> Action item
Below is a listing. Set down exactly the lines from the one containing "Where should I click to: Switch to the Google" through the one containing "Image resolution: width=1456 pixels, height=818", both ends included, and leave out the rest.

[Given records — start]

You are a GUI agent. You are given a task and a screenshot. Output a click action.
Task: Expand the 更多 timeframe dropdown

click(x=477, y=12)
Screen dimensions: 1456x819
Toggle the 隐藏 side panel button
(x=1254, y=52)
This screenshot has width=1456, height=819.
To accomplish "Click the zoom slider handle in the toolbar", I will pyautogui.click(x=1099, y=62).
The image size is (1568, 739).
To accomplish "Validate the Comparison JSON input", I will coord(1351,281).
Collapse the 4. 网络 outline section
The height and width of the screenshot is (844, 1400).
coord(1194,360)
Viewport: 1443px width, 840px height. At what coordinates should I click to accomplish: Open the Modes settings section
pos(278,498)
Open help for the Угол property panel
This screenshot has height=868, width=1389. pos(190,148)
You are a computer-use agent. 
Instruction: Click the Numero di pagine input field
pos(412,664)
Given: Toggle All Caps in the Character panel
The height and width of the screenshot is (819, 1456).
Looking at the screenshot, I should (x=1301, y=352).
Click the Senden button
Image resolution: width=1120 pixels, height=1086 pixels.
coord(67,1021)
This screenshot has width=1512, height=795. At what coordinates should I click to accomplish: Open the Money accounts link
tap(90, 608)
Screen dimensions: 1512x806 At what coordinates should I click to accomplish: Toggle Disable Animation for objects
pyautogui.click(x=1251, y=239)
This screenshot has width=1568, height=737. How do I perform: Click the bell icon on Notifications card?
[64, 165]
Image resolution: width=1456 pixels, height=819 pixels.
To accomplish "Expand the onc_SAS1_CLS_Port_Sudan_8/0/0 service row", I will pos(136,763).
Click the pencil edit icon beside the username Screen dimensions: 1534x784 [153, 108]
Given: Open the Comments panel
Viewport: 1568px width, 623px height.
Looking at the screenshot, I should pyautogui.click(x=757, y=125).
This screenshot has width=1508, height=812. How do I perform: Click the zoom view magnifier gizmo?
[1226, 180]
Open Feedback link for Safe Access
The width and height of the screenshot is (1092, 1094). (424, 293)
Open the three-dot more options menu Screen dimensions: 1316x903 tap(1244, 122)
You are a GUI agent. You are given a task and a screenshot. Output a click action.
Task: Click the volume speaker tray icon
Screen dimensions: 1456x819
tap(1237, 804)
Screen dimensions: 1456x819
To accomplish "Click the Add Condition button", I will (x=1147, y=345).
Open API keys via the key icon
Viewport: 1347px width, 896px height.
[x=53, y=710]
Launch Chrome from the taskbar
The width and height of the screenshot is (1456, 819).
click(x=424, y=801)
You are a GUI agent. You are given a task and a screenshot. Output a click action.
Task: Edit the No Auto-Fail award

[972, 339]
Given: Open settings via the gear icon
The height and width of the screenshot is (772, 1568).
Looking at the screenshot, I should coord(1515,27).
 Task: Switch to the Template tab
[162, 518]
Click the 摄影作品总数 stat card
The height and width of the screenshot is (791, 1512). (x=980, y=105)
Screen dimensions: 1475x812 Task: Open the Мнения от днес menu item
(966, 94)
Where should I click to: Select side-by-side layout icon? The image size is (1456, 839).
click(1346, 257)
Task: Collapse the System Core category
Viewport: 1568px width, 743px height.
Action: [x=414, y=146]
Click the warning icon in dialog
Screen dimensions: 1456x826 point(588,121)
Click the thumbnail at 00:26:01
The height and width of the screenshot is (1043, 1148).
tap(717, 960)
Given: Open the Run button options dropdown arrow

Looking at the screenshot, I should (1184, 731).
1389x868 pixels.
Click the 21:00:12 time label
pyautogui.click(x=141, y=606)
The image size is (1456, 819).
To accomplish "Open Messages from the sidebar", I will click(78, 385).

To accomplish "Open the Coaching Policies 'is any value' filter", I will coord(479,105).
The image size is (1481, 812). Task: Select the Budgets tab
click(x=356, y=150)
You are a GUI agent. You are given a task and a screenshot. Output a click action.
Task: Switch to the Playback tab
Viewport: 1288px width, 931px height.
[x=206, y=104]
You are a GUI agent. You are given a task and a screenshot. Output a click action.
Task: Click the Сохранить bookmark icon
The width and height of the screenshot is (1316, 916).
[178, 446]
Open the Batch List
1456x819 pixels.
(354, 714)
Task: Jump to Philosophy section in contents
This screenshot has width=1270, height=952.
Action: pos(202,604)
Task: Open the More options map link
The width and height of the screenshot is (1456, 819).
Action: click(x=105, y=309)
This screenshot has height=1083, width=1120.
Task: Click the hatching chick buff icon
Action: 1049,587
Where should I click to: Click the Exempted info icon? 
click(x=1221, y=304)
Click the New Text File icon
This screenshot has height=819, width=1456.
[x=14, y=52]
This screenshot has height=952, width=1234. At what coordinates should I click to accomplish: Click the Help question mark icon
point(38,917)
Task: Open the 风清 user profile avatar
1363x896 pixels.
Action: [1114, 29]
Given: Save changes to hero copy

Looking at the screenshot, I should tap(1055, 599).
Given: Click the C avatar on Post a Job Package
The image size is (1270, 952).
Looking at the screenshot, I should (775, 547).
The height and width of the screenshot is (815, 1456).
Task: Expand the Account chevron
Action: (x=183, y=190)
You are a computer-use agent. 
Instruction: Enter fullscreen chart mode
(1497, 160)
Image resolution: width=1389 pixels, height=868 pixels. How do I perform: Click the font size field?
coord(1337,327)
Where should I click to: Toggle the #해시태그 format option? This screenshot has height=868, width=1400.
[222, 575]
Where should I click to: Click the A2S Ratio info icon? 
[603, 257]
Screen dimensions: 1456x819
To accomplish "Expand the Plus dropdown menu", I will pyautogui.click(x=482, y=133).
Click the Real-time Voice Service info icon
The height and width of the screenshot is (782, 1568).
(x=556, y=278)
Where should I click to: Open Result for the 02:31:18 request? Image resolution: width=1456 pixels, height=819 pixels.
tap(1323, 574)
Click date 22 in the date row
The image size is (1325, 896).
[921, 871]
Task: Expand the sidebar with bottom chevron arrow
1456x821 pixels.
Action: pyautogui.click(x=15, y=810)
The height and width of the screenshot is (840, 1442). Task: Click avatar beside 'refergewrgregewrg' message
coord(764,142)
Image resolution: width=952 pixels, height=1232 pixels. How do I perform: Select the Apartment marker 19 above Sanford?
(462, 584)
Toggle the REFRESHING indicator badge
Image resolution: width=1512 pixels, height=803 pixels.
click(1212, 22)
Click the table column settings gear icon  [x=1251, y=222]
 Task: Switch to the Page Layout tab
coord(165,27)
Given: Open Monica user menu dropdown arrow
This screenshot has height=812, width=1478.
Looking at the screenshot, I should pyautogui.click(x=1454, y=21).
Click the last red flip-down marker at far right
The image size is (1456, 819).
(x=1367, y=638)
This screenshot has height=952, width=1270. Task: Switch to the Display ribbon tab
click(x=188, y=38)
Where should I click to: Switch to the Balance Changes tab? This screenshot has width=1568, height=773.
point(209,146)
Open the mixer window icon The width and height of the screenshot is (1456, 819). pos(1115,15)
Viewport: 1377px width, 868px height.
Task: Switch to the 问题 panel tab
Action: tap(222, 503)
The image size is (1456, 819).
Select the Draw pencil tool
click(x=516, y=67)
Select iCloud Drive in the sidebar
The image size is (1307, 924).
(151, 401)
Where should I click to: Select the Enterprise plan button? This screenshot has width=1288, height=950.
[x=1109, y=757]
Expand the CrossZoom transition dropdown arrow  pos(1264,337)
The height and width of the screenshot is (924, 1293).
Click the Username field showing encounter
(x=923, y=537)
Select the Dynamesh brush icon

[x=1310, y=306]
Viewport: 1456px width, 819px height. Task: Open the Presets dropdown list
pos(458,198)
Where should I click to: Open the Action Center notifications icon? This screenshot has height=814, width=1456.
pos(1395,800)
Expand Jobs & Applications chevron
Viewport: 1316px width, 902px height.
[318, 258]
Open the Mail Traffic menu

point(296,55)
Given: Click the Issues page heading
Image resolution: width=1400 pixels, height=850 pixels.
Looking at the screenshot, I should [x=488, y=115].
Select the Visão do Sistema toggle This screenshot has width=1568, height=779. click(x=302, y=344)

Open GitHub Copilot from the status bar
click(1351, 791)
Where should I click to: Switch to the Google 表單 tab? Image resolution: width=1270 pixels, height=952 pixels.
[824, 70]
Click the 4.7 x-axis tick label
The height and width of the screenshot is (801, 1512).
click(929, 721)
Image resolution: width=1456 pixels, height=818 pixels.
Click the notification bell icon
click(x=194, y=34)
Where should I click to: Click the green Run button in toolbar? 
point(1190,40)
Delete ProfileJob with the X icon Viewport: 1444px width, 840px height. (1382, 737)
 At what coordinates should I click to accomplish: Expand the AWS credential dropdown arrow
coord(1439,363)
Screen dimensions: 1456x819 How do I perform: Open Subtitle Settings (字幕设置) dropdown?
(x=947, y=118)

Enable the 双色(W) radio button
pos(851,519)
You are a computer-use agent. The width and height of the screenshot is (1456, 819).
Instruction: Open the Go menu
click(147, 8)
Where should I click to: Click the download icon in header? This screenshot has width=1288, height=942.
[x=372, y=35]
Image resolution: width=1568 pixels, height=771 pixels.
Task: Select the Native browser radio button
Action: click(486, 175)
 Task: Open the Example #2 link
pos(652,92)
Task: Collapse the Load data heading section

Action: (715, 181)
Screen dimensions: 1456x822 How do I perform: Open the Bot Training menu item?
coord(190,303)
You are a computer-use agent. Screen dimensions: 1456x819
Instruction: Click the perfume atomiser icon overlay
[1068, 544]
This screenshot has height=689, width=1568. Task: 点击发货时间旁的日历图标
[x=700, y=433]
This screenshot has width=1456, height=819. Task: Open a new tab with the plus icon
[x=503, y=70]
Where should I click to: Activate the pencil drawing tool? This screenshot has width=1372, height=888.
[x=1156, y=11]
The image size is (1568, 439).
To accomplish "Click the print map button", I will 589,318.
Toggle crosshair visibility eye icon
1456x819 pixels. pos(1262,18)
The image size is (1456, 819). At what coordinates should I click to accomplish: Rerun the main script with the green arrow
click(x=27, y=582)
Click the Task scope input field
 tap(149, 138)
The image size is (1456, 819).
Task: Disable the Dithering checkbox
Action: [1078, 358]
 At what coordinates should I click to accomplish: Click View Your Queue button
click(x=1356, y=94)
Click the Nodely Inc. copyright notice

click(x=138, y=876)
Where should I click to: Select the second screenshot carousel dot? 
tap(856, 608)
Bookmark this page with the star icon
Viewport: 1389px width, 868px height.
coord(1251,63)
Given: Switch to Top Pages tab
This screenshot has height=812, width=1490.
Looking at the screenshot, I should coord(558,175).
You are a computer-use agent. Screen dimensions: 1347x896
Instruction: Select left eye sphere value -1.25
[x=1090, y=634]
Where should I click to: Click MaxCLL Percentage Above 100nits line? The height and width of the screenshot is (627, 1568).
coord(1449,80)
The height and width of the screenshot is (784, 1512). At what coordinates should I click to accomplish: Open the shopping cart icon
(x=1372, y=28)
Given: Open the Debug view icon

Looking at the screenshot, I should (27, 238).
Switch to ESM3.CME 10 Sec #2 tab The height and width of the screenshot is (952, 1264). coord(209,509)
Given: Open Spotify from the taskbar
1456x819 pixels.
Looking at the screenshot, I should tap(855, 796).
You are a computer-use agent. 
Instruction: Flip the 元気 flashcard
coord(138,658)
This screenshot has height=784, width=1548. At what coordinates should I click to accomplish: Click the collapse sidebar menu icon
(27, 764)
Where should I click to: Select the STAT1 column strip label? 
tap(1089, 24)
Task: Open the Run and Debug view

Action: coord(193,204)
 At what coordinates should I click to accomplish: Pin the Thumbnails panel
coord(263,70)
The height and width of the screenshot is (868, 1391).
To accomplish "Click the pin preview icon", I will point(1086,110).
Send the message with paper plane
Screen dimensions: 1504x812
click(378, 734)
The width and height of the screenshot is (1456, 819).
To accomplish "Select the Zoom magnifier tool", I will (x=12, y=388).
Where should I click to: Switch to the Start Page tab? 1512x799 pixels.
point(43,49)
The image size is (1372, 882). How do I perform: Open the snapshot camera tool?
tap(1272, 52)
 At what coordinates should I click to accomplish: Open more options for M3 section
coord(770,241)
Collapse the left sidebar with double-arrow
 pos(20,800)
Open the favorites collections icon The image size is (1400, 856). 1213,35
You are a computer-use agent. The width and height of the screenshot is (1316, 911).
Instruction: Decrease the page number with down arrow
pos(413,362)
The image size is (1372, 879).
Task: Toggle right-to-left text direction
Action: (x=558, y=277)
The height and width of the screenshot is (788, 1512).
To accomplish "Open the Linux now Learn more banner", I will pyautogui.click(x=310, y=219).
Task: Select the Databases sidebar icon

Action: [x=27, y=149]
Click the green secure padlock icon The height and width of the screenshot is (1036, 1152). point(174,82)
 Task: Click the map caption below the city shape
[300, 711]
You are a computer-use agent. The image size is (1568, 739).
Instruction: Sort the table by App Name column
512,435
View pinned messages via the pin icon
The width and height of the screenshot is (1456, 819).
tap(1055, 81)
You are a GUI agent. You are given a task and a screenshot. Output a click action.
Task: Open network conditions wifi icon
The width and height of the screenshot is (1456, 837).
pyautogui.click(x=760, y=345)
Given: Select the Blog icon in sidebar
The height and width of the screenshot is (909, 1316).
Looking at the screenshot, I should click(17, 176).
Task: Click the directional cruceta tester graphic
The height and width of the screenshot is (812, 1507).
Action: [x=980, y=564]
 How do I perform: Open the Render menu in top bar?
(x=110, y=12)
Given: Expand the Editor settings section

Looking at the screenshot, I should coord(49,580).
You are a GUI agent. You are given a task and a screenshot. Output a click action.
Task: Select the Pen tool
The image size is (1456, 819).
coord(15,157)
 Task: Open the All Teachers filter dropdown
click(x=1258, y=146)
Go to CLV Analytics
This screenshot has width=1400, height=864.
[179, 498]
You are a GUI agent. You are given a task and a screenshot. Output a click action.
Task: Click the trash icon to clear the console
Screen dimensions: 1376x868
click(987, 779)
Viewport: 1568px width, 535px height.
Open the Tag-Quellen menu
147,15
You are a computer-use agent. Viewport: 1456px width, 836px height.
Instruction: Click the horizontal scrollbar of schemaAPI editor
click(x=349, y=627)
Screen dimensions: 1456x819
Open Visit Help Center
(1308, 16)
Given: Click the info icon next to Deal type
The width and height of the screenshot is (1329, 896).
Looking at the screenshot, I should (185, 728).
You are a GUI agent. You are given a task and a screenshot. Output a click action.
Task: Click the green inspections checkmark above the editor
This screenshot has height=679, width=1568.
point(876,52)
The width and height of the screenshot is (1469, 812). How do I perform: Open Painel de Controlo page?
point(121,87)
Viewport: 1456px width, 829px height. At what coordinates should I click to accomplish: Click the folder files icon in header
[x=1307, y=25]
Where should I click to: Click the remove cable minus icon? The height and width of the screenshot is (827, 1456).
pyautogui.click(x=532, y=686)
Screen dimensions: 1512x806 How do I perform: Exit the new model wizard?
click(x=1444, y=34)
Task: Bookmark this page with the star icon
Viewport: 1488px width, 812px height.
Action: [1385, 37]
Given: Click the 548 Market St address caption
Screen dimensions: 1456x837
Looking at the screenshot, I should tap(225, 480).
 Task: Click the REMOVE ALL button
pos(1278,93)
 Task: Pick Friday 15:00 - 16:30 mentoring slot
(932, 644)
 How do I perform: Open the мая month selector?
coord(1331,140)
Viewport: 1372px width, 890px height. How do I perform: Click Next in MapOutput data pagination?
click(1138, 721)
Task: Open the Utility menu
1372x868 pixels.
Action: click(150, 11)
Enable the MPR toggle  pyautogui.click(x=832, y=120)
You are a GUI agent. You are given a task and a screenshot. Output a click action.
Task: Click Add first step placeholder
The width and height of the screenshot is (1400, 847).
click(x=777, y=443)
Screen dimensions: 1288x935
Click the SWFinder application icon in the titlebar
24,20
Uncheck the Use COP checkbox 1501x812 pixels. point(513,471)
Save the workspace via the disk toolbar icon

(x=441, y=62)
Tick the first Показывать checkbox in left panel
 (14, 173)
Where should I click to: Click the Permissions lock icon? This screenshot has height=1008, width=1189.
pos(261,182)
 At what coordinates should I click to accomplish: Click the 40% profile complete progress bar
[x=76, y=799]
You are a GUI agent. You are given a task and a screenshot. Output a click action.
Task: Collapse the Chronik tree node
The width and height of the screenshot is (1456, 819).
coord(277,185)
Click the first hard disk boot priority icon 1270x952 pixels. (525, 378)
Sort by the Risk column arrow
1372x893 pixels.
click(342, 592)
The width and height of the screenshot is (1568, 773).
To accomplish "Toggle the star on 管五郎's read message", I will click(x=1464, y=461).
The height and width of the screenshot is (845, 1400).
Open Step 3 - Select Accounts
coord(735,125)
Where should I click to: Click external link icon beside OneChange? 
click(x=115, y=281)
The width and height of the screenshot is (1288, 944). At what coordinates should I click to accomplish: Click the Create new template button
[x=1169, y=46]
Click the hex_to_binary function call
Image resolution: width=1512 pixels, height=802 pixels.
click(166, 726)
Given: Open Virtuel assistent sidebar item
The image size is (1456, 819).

[Given records — finish]

> Result of the exercise
Where should I click to: Switch to the Google 表單 tab? Image resolution: width=1270 pixels, height=952 pixels.
[824, 70]
Click the 4.7 x-axis tick label
The height and width of the screenshot is (801, 1512).
click(929, 721)
Image resolution: width=1456 pixels, height=818 pixels.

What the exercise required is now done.